Text for analysis:
Content starts

Montreal·Video

A Montreal landmark returns to the care of Montrealers

After more than 350 years, the Religious Hospitallers in Montreal enter a new phase of care: sharing with Montrealers as guardians of their site by Hôtel-Dieu, the Cité-des-Hospitalières.

Home of the Religious Hospitallers of Saint Joseph will be opened up as shared public space

A new chapter for a Montreal landmark

CBC News Montreal

2 months ago
4:23
After more than 350 years, the Religious Hospitallers of Saint Joseph in Montreal enter a new phase of providing care: sharing with Montrealers the guardianship of their site by Hôtel-Dieu hospital, the Cité-des-Hospitalières. 4:23

On the flank of Mount Royal and along a busy stretch of road, stands a walled property most people would instantly recognize, but few have explored themselves.

Inside those walls there are gardens, greenery and all the outbuildings that surround Montreal's oldest hospital.

It's a landmark in a city of landmarks and it's one that's about to become open to all Montrealers. 

The city bought the site in 2017. In partnership with the social economy enterprise Entremise, it's transitioning the site into a shared public space, the Cité-des-Hospitalières.

"We want to spring up a community of occupants that will take over as custodians of this incredible heritage site," said Philémon Gravel, director and co-founder of Entremise.

Until the mid-20th century, the Religious Hospitallers were responsible for the pharmacy at Hôtel-Dieu de Montréal. (Archives des Hospitalières de Saint-Joseph de Montréal)

In 1659, the first three Religious Hospitallers of Saint Joseph arrived from La Flèche, France to help Jeanne Mance run Hôtel-Dieu de Montréal (de Ville-Marie at the time), the hospital she had founded and the city's first.

Over the next three centuries — until 1973 — members of the congregation would continue to run Hôtel-Dieu.

The Hospitallers founded nursing schools. They studied medication. They ran the hospital's pharmacy and were among the first pharmacists, known as apothicairesses in the 17th, 18th, and 19th centuries.

The Hospitallers' garden, circa 1950. The garden is located between Des Pins Avenue and Duluth Avenue. (Archives des Hospitalières de Saint-Joseph de Montréal)

"They were omnipresent at the heart of Montreal," said Sister Nicole Gaudet, Religious Hospitaller of Saint-Joseph. "They were women of faith: brave women, heroic women, women who gave of themselves absolutely."

In 1861, the Hospitallers and Hôtel-Dieu moved to their current location on Des Pins avenue.

Sister Nicole Gaudet, Religious Hospitaller of Saint-Joseph, was the last Hospitaller to work as a nurse at Montreal's Hôtel-Dieu hospital. (Charles Contant/CBC)

"This is a sacred place," said Sister Gaudet. "This place became sacred because it's where we reached out, where we welcomed. It was the place where nuns could come to revitalize, to better welcome the sick, the poor."

The idea behind the redeveloped site is to bring in social entrepreneurs, artists, students, community organizers, and to find new uses for the different spaces in the Cité.

The dozens of Hospitallers still living there will keep their private living quarters and an enclave of the garden.

The Cité-des-Hospitalières transitional use project is a heritage protection strategy, says Entremise's director and co-founder Philémon Gravel. (Entremise)

The chapel, some of the old bedrooms, the greenhouse, workspaces, and the communal room will find new vocations.

The first phase of the project begins this summer with an open call for proposals to care for the site through artistic practice or community gatherings and symposiums.

"It's a spirit that remains, so we want that spirit of giving of oneself, of openness, to remain," said Sister Gaudet.

"Our space, the garden, will return to Montrealers ... It's as if we were founded for Montreal, and it will return to Montrealers."

Content ends

Task brief:
Answer these questions from the article on the Cité-des-Hospitalières:
(a) In what year did the city buy the site?
(b) From what town in France did the first three Religious Hospitallers of Saint Joseph arrive in 1659?
(c) Until what year did members of the congregation run Hôtel-Dieu?

Available data:
Content starts

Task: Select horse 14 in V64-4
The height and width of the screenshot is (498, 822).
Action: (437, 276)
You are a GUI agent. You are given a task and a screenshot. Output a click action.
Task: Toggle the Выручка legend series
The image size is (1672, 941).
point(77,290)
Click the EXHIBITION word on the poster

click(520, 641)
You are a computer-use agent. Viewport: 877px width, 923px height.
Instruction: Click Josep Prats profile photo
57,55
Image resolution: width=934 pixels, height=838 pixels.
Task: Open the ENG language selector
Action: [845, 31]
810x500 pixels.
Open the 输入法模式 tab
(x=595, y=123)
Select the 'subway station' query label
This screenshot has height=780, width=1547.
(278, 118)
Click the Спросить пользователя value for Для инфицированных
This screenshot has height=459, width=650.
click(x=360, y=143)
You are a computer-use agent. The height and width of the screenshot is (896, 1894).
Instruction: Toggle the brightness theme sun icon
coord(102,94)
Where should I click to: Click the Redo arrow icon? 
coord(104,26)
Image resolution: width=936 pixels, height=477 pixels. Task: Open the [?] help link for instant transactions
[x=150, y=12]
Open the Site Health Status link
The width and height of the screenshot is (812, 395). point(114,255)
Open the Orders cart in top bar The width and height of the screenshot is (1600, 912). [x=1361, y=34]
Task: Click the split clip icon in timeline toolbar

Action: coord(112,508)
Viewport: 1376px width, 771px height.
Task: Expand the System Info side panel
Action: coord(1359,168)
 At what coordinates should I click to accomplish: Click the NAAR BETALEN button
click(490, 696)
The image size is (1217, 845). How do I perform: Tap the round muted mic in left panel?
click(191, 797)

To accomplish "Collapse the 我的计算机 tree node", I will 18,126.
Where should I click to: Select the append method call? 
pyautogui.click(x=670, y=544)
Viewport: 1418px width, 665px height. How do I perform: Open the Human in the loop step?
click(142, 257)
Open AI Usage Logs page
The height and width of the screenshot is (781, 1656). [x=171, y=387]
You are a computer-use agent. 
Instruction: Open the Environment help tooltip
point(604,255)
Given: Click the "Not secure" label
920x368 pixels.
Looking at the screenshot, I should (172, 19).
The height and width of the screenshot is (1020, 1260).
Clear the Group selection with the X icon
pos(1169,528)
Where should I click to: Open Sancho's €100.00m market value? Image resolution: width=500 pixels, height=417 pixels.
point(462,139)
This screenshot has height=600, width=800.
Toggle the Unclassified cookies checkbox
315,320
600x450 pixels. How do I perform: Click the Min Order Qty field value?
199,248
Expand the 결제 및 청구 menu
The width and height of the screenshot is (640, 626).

Content ends

Task output:
(a) 2017
(b) La Flèche
(c) 1973